Doveva, poi, considerarsi illegittima la distinzione operata dai Giudici di merito tra
l’ipotesi di un collegio in sede penale già pregiudicato da una decisione adottata nei confronti
dello stesso soggetto in sede di prevenzione e l’ipotesi inversa.
Citava un arresto della Sezione V di questa Corte sull’ammissibilità della ricusazione del
giudice anche nel procedimento di prevenzione, ormai “giurisdizionalizzato”, e censurava, alla
luce del principio ivi affermato, l’erroneo riferimento ai parametri di eccezionalità e tassatività

Richiamava, infine, l’intervento in materia della Corte Costituzionale (tra le altre,
sentenza n. 113/2000) che aveva chiarito come la disciplina in materia di ricusazione debba
essere vista come “un sistema che si propone di apprestare la necessaria tutela del principio
del giusto processo in tutti i casi in cui possa risultare compromessa l’imparzialità del giudice”.

....

# Compiti da svolgere
**a.** Stabilisci se ciascuna delle seguenti affermazioni concorda con il testo sulla ricusazione, rispondendo sì o no e citando testualmente le parole decisive: (i) la distinzione operata dai Giudici di merito viene considerata legittima; (ii) viene citato un arresto della Sezione V sull'ammissibilità della ricusazione anche nel procedimento di prevenzione; (iii) tra gli interventi della Corte Costituzionale viene indicata la sentenza n. 113/2000.
**b.** Per favore, spiega in una o due frasi quale scopo, secondo il testo sulla ricusazione, la Corte Costituzionale attribuisce alla disciplina in materia di ricusazione.
**c.** Riproduci fedelmente il passo del testo sulla ricusazione che si apre con le parole contenenti "Doveva, poi, considerarsi" e si chiude con "e l’ipotesi inversa.".

# Materiale fornito
....

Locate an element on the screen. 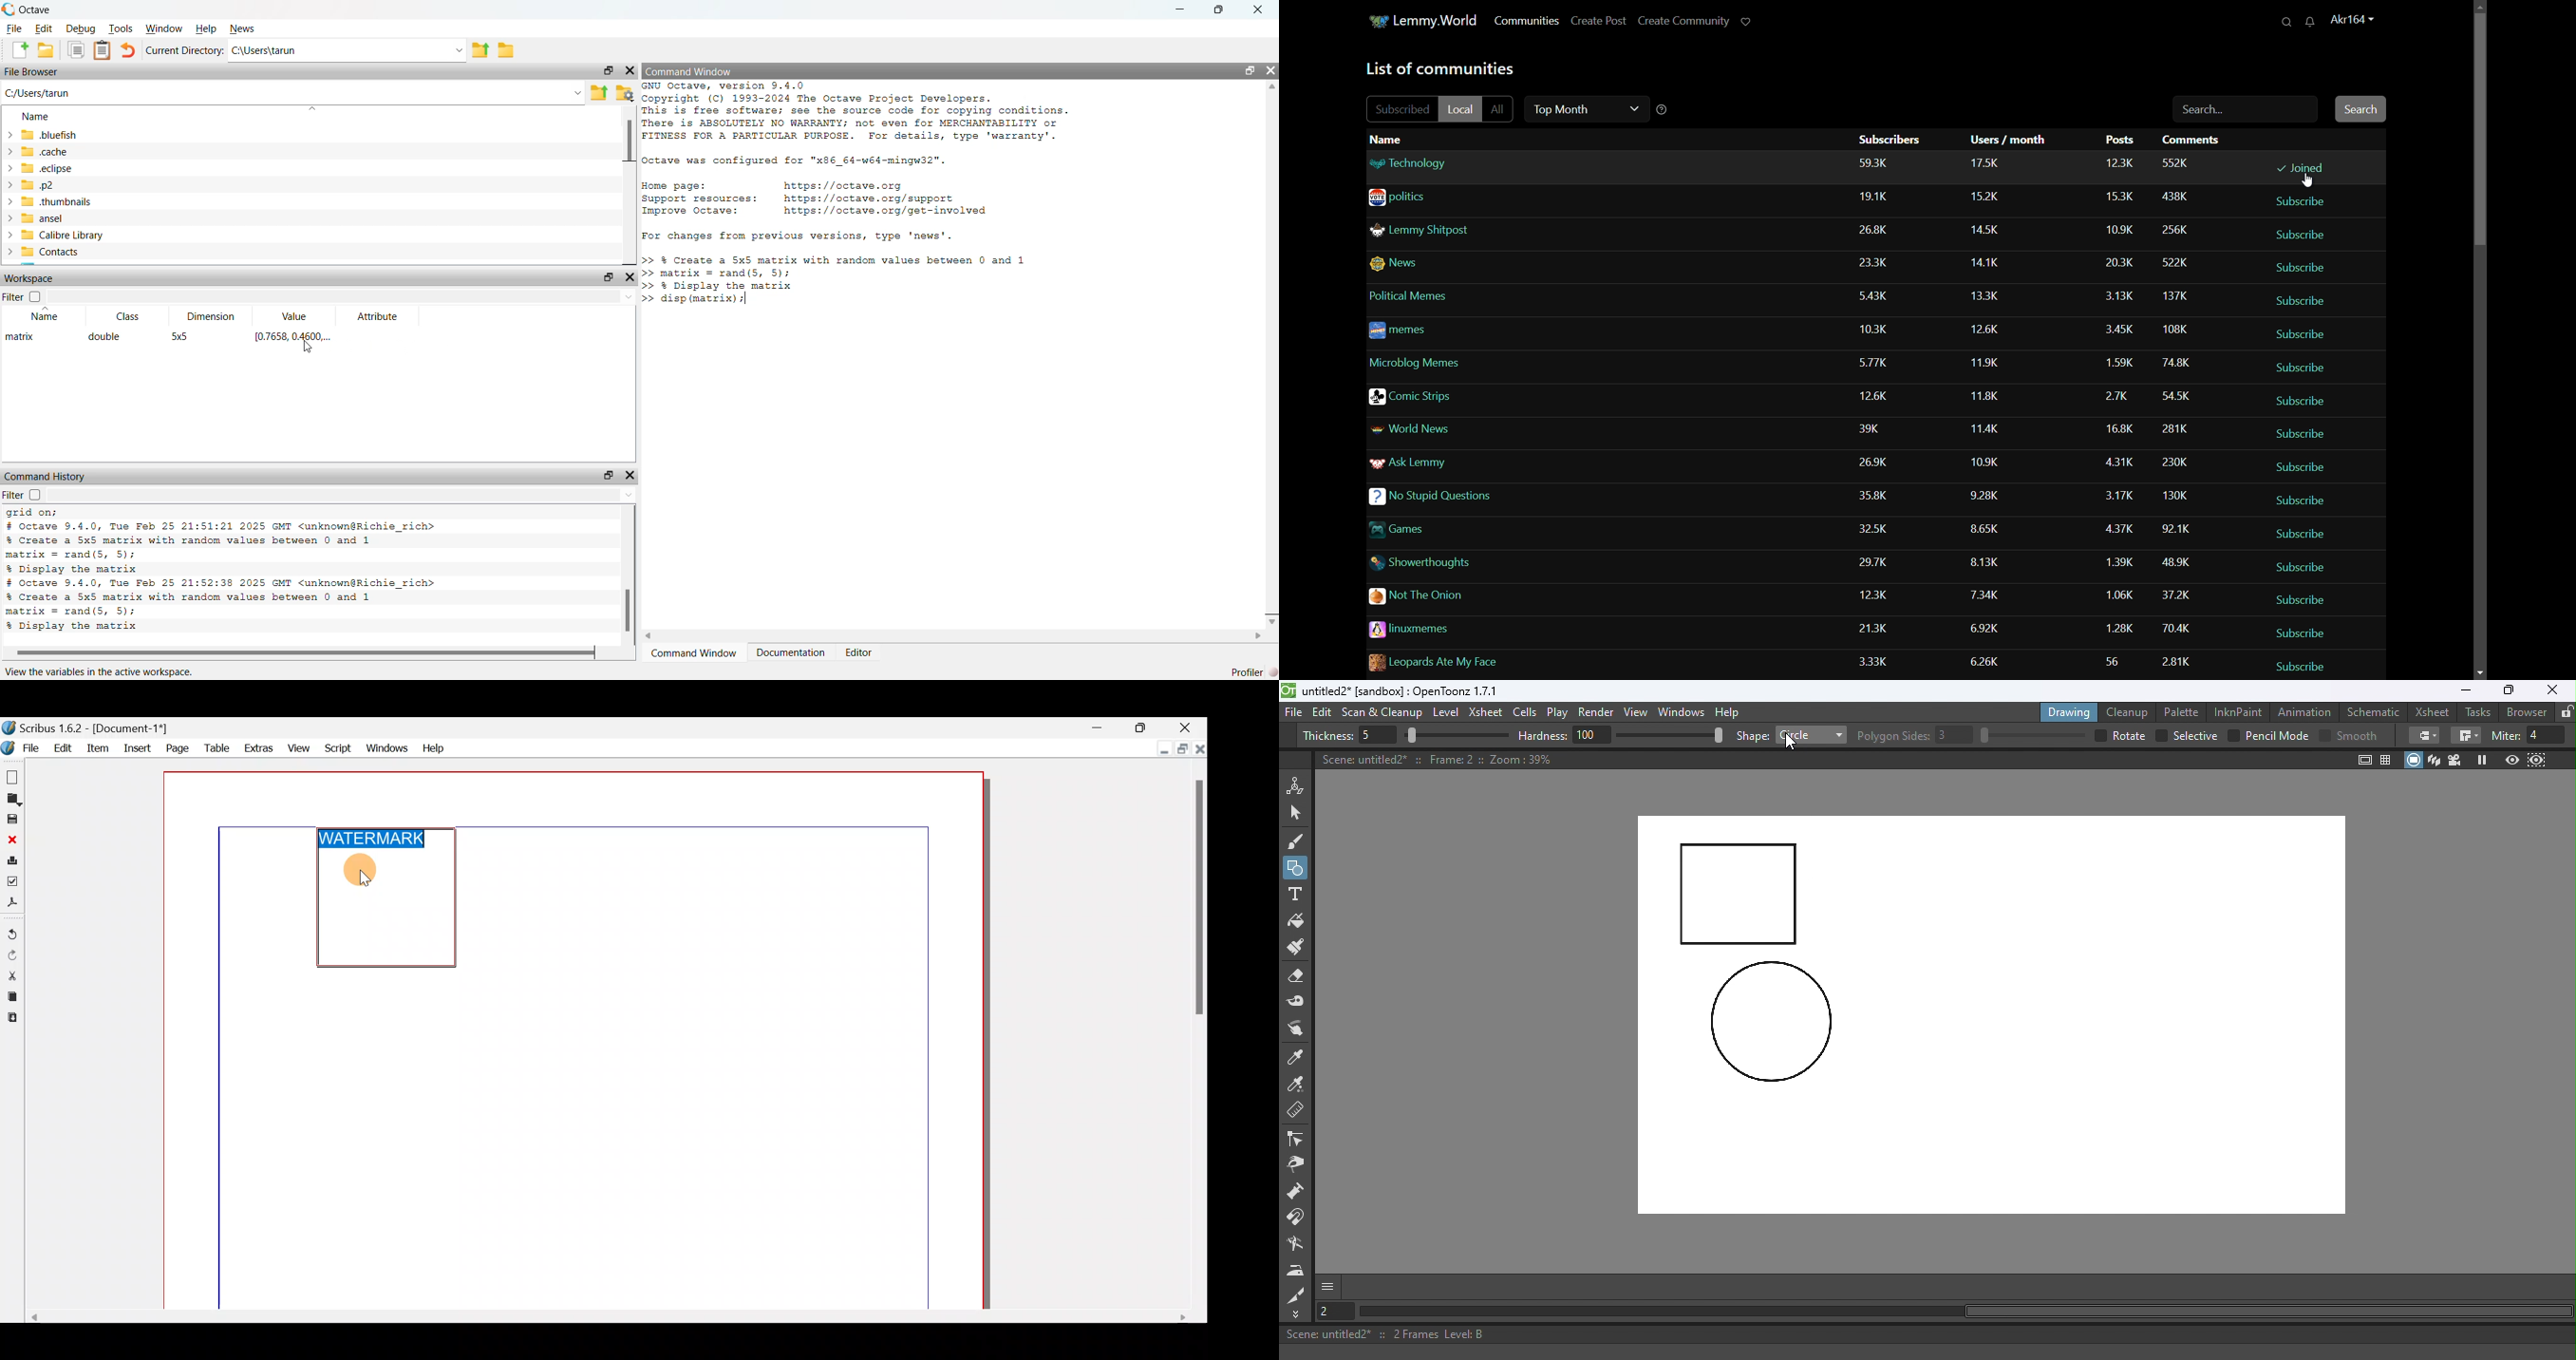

....

# Risposte attese
**a.**
(i) No: "Doveva, poi, considerarsi illegittima la distinzione operata dai Giudici di merito".
(ii) Sì: "Citava un arresto della Sezione V di questa Corte sull’ammissibilità della ricusazione del giudice anche nel procedimento di prevenzione".
(iii) Sì: "(tra le altre, sentenza n. 113/2000)".

**b.** Secondo la Corte Costituzionale, la disciplina della ricusazione va vista come un sistema che mira a garantire la necessaria tutela del principio del giusto processo. Tale tutela riguarda tutti i casi in cui possa risultare compromessa l'imparzialità del giudice.

**c.**
Doveva, poi, considerarsi illegittima la distinzione operata dai Giudici di merito tra
l’ipotesi di un collegio in sede penale già pregiudicato da una decisione adottata nei confronti
dello stesso soggetto in sede di prevenzione e l’ipotesi inversa.